4.7.1
Auto-Logging activeren/deactiveren
4.7.2
Berichtgevingen activeren/deactiveren
Auto-Logging dient om opdrachtgegevens automatisch en permanent te
documenteren. Zo wordt de documentatie gewaarborgd, ook als de bestuurder zelf
geen opdracht heeft aangemaakt of gestart.
Auto-Logging documenteert alle werkzaamheden die op een dag worden
uitgevoerd in één opdracht. Deze opdrachtgegevens kunnen op de PC worden
berekend en geëvalueerd, als er een veldbewerkingsregister wordt gebruikt dat in
staat is de data aan afzonderlijke opdrachten toe te wijzen.
Om Auto-Logging te activeren/deactiveren gaat u als volgt te werk:
1.
Druk op het touchscreen op de knop "Auto-Logging" of draai aan het
scrollwiel, tot de knop wit gemarkeerd is en druk vervolgens op het scrollwiel.
Als de knop is gemarkeerd kunt u ook op de knop "OK" (F6) drukken.
2.
Voer de boleaanse waarde in.

#### [De opdrachten]
a – Vertaal deze zin uit de tekst over Auto-Logging in het Engels: "Auto-Logging documenteert alle werkzaamheden die op een dag worden uitgevoerd in één opdracht."
b – Neem uit de tekst over Auto-Logging letterlijk over wat begint bij de woorden "Auto-Logging documenteert alle" en eindigt na de woorden "op het scrollwiel.".

Opgeslagen items

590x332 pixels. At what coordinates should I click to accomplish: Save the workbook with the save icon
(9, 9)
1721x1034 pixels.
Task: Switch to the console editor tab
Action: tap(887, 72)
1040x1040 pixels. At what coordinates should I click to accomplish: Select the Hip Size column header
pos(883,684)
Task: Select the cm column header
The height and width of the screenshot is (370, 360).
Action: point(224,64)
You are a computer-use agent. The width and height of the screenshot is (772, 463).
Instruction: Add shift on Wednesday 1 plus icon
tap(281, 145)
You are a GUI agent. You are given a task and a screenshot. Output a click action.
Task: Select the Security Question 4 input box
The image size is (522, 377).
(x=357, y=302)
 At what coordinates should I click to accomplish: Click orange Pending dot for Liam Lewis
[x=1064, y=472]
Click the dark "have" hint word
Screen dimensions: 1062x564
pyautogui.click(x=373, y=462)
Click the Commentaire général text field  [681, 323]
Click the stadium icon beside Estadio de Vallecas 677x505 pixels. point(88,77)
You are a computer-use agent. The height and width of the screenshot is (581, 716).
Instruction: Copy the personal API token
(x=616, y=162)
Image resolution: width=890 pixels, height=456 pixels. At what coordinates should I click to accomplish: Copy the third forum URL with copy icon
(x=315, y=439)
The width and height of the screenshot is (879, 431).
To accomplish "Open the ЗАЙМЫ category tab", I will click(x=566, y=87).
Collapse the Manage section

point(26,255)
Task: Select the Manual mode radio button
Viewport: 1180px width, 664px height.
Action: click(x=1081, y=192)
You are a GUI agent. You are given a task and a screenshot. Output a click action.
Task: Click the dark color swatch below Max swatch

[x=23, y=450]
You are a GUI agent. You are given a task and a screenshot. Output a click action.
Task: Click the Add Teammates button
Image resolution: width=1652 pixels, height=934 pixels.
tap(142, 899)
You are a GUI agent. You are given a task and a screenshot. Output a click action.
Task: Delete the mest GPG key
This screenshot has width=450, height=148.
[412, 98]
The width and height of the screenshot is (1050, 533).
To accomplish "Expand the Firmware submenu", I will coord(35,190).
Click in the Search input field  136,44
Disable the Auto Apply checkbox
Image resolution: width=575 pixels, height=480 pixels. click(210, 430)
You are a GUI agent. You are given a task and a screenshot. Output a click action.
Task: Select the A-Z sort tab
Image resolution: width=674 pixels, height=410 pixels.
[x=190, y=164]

#### [Antwoorden op opdrachten]
a – Auto-Logging documents all work carried out in a day in one job.

b –
Auto-Logging documenteert alle werkzaamheden die op een dag worden
uitgevoerd in één opdracht. Deze opdrachtgegevens kunnen op de PC worden
berekend en geëvalueerd, als er een veldbewerkingsregister wordt gebruikt dat in
staat is de data aan afzonderlijke opdrachten toe te wijzen.
Om Auto-Logging te activeren/deactiveren gaat u als volgt te werk:
1.
Druk op het touchscreen op de knop "Auto-Logging" of draai aan het
scrollwiel, tot de knop wit gemarkeerd is en druk vervolgens op het scrollwiel.